SQL is suitable for managing large collections of data grouped into attribute lists. Classic company business, transactions and resources are perfectly managed by such a tool.

This is the most used language for building and using relational databases. The name was originally SEQUEL, the abbreviation "Structured English QUIry Language," and then was compensated in SQL and the full name "Structured Query Language" was assigned to it later.
The creators of the language are Donald D. Chamberlin and Raymond F. Boyce at IBM. The implementation of the System/38 was sold to IBM in 1979, while Oracle software was created by Relational Software in the same year (later this company was renamed Oracle).
In 1982, IBM implemented SQL in DB2.
SQL became the ANSI standard in 1986, ISO in 1987, but specific implementations are far from standardized.
SQL 2003 adds XML capabilities to the language.

The language knows several options that have different procedural extensions according to publishers .

Query Language Characteristics

In the linking model, queries are expressed declaratively as relationships between data categories (with the "and," "or" operators basically).

Modèle relationnel SQL

The main novelty of version 2003 is the ability to process XML code. In version 2006, we define exactly how to store XML and access its content with queries.
Versions 2008 and 2011 make minor changes.
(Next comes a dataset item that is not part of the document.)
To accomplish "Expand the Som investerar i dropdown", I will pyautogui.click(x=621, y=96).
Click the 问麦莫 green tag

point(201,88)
It should be noted that the PostgreSQL 2013 version allows you to store JSON code in tables and access the content programmatically .

Code examples

Hello world.

CREATE TABLE message (text char(18));
INSERT INTO message (text)  VALUES ('Salut, le Monde!');
SELECT text FROM message;
DROP TABLE message;

Choose items under €50.

SELECT * FROM article 
WHERE price < 50 

The main free SQL database management software is MySQL, an implementation used by all shared hosting, SQLite, running locally or on a server, for a single database, and PostgreSQL for intensive transactions.